Q: How do I go about landing speaking engagements to share my expertise?

A: Speaking engagements alone may hone your skills but may not support the goals of your business or career, so let’s think “strategically beneficial speaking engagements.”

First, to get the attention of organizations, clearly define how your unique background represents valuable expertise, and what groups need speakers that offer that value. Then you need proven skills.

Most keynote speakers started early and practiced presenting on topics to much smaller groups. Build your skills and reputation as a good speaker in associations or through community service. This may also validate your expertise, but primarily offers the chance to hone your stage presence and cite places you have spoken when event organizers ask.

According to Anna Stinson, director of programing for the Minneapolis Regional Chamber of Commerce, “Our members rely on me to screen speakers and assure a great experience, so the track record of experts we bring in really matters.”
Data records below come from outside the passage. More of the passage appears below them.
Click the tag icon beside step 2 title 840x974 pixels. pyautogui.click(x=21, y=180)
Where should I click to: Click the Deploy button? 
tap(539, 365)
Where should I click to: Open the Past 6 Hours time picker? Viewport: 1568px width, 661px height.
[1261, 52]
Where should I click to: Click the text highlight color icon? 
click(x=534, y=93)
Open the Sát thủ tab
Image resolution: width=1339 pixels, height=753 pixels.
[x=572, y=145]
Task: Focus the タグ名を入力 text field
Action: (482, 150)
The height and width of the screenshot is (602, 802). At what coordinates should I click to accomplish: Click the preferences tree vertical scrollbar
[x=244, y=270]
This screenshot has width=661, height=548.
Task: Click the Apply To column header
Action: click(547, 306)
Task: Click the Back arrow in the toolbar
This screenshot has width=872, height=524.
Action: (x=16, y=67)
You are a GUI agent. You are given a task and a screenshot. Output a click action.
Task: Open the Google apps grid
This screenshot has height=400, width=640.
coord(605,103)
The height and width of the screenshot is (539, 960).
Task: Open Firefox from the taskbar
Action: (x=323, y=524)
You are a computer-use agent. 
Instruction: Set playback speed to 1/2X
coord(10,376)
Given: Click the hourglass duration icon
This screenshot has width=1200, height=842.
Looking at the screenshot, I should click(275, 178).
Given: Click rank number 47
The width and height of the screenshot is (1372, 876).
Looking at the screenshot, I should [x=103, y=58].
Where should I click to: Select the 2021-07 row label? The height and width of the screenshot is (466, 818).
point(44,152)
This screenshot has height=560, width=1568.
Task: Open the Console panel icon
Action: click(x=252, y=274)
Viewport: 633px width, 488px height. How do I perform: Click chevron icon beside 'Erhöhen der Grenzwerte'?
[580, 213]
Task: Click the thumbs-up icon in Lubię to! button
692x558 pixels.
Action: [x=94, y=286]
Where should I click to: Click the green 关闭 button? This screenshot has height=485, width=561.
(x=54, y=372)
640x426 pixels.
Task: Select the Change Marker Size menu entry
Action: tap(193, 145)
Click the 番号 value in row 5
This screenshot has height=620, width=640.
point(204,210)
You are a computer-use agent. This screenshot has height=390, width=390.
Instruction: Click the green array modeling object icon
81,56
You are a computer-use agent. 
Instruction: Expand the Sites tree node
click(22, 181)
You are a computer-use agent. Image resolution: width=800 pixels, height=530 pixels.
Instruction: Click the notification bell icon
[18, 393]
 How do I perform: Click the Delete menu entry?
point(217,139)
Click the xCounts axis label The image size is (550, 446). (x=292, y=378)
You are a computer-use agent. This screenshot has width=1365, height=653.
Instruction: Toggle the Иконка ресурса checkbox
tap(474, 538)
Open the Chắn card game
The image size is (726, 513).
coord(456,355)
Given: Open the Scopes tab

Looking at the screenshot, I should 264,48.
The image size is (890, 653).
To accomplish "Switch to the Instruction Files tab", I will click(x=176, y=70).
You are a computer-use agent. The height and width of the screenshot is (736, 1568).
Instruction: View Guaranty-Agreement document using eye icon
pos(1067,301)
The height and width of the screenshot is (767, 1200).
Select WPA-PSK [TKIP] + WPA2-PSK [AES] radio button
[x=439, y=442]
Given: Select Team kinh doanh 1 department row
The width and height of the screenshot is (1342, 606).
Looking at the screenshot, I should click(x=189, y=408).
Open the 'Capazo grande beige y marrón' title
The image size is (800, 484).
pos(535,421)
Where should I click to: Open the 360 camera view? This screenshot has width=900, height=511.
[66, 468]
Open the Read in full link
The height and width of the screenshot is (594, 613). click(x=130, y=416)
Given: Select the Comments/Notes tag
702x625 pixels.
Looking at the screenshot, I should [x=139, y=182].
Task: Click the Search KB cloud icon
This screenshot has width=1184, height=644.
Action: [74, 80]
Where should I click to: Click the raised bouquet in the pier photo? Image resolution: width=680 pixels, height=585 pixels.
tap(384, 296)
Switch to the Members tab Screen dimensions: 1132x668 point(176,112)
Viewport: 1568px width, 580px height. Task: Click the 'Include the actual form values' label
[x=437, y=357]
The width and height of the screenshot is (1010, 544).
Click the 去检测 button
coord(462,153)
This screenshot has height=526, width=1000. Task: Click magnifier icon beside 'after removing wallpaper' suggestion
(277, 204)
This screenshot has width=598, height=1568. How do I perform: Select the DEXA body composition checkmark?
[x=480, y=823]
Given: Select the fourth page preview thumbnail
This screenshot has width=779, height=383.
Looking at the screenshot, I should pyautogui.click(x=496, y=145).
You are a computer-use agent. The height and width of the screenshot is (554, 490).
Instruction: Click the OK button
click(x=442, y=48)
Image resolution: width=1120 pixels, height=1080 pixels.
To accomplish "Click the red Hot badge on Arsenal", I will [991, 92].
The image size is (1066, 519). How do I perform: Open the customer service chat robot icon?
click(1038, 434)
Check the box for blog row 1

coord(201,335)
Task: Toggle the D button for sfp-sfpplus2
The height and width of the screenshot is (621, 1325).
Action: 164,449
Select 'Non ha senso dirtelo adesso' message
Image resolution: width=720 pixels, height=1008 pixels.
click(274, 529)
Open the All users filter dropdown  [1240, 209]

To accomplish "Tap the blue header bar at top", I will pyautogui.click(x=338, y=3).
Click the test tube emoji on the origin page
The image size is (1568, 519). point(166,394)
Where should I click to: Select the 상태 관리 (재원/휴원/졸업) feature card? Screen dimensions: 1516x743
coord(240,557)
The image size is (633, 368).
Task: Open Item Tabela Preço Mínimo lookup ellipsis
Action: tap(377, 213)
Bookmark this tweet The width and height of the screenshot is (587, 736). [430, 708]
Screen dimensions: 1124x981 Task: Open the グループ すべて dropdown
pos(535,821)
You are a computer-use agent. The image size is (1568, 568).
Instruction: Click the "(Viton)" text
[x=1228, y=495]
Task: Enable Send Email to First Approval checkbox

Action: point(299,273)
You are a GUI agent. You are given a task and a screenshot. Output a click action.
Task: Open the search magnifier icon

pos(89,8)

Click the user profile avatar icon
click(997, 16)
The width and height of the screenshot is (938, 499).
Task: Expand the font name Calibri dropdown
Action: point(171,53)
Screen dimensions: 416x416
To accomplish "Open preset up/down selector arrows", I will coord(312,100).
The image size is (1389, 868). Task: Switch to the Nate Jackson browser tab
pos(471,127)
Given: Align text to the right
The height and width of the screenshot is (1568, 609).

One pitfall for nascent speakers — aiming for prominent venues without that history of speaking. If you haven’t been speaking to smaller groups for years, first look to the smaller organizations in the space. Perhaps a local chapter of an association has a special interest group. The audience may be small, but the feedback and visibility provide a start. You might also offer to be a guest lecturer for university faculty who teach in your subject area.

Also, consider offering yourself to the larger organizations as a panelist. This allows a “safe” test-drive for the organization of your ability to present, and also associates you with other leaders in your area of focus.

From a direct promotion standpoint, define your “expertise” in the context of the audiences that may value it, and define the contents of presentations you can make. Event organizers don’t have time or knowledge to develop an opportunity for your presentation — give them a list of timely and important topics.

Generating opportunities can be time-intensive work, but a strategically considered plan will lead to more opportunities, making the time worthwhile.


Mike Porter is the faculty director of the MS programs in Health Care Communication and Health Care Innovation at the University of St. Thomas Opus College of Business.